Description of the task - Copy every line of the data that contains the string "Identify".

Dataset records -
┄┄┄┄┄┄

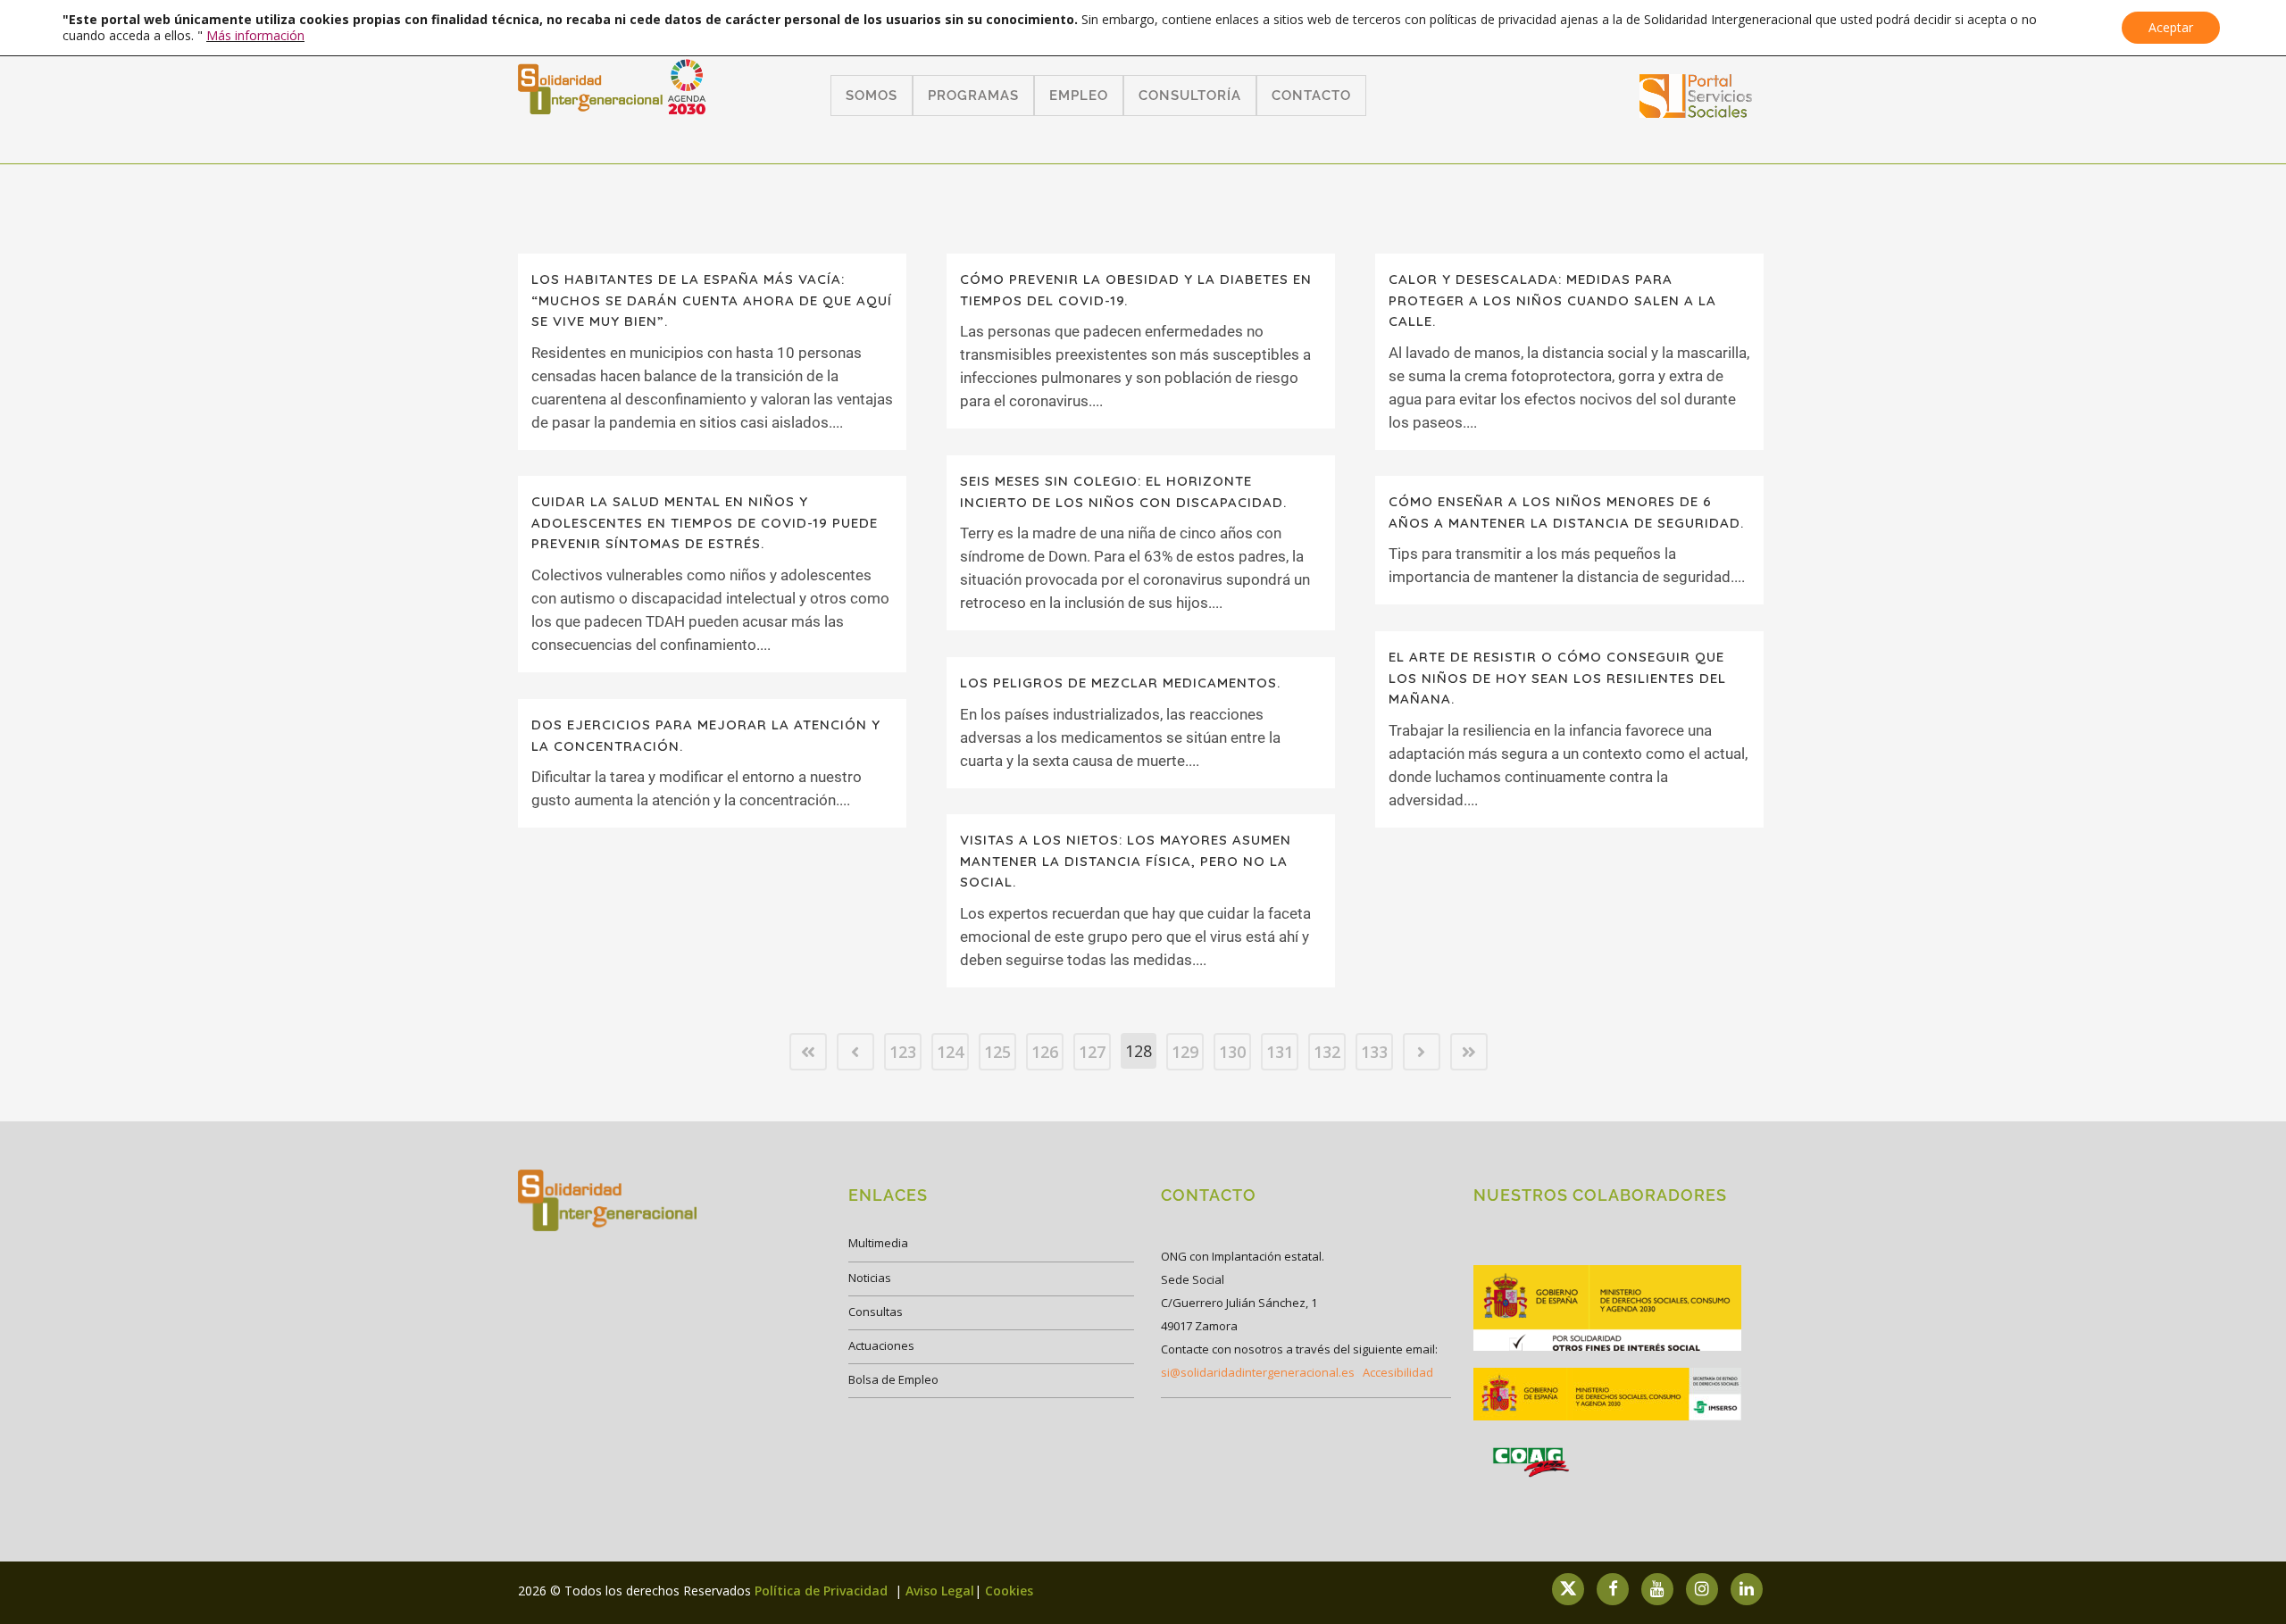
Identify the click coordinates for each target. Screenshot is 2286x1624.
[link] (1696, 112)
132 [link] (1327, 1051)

┄┄┄┄┄┄

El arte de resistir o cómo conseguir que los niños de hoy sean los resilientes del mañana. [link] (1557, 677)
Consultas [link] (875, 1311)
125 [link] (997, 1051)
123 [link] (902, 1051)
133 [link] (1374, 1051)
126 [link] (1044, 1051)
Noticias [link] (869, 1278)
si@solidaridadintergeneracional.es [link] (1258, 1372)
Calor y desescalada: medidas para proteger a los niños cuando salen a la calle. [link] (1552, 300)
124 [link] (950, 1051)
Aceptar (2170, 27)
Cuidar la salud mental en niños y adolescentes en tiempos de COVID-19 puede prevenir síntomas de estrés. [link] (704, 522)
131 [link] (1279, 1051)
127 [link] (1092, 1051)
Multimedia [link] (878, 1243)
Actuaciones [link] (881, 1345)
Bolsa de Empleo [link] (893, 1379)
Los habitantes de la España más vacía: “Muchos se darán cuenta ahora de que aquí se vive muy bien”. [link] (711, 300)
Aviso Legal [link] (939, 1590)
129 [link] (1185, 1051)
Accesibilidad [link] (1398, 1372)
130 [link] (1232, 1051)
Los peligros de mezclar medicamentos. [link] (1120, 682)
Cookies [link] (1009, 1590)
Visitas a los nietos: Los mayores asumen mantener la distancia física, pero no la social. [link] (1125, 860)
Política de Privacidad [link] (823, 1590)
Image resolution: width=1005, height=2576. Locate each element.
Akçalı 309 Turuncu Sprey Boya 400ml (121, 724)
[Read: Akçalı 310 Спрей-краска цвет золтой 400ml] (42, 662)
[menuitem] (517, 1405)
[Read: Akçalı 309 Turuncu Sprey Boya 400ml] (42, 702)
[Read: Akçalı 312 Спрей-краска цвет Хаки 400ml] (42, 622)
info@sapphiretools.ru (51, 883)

┄┄┄┄┄┄

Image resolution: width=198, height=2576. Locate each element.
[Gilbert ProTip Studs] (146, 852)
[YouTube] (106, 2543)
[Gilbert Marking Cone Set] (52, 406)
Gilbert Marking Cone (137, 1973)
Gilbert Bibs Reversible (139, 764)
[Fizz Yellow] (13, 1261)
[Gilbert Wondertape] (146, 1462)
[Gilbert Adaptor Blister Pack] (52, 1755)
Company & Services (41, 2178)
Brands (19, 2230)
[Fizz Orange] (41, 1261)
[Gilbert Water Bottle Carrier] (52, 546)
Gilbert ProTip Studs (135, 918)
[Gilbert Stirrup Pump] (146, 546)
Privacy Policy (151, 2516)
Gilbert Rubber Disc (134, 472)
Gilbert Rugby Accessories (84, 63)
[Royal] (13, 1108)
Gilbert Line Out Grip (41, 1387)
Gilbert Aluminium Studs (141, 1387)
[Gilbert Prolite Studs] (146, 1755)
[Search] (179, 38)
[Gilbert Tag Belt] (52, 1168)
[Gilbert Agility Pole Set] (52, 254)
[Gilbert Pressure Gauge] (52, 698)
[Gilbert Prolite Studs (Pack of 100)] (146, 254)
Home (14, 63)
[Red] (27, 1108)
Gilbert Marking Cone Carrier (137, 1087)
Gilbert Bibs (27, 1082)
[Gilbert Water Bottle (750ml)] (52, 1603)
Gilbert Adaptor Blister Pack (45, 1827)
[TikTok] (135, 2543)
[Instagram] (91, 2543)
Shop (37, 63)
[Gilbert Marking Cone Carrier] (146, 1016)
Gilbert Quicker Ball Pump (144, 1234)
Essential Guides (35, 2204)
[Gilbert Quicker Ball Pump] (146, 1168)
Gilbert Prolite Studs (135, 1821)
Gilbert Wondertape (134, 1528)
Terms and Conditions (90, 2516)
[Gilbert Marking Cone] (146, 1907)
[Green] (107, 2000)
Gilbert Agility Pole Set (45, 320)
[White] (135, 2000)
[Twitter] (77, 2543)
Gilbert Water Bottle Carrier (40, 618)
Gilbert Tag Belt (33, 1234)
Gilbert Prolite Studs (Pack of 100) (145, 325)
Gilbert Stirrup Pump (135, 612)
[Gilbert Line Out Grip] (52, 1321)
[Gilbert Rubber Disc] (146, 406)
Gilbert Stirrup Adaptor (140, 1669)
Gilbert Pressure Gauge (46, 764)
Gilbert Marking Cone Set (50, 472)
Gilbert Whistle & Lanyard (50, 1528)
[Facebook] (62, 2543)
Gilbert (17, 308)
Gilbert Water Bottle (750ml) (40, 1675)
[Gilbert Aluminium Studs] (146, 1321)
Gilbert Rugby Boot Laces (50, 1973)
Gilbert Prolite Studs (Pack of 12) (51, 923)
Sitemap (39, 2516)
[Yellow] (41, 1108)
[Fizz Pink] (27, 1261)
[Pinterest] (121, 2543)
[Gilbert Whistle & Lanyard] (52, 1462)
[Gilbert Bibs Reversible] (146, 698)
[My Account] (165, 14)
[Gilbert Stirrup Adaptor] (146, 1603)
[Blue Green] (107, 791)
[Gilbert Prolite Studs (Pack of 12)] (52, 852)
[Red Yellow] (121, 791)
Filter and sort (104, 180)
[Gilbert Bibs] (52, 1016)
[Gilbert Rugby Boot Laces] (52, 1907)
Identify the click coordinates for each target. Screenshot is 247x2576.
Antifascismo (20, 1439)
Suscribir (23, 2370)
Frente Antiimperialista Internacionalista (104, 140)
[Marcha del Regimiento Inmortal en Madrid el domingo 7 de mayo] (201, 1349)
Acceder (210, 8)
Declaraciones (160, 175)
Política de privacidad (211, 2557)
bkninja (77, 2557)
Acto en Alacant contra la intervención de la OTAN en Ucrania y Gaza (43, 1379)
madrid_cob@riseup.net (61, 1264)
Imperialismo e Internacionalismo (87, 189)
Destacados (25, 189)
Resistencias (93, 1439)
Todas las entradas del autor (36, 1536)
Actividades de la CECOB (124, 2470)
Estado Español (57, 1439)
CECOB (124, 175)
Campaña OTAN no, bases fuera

┄┄┄┄┄┄

Task result -
Identify the click coordinates for each target. Screenshot is 2286x1624.
Identify the click coordinates for each target. Screenshot is 247x2576.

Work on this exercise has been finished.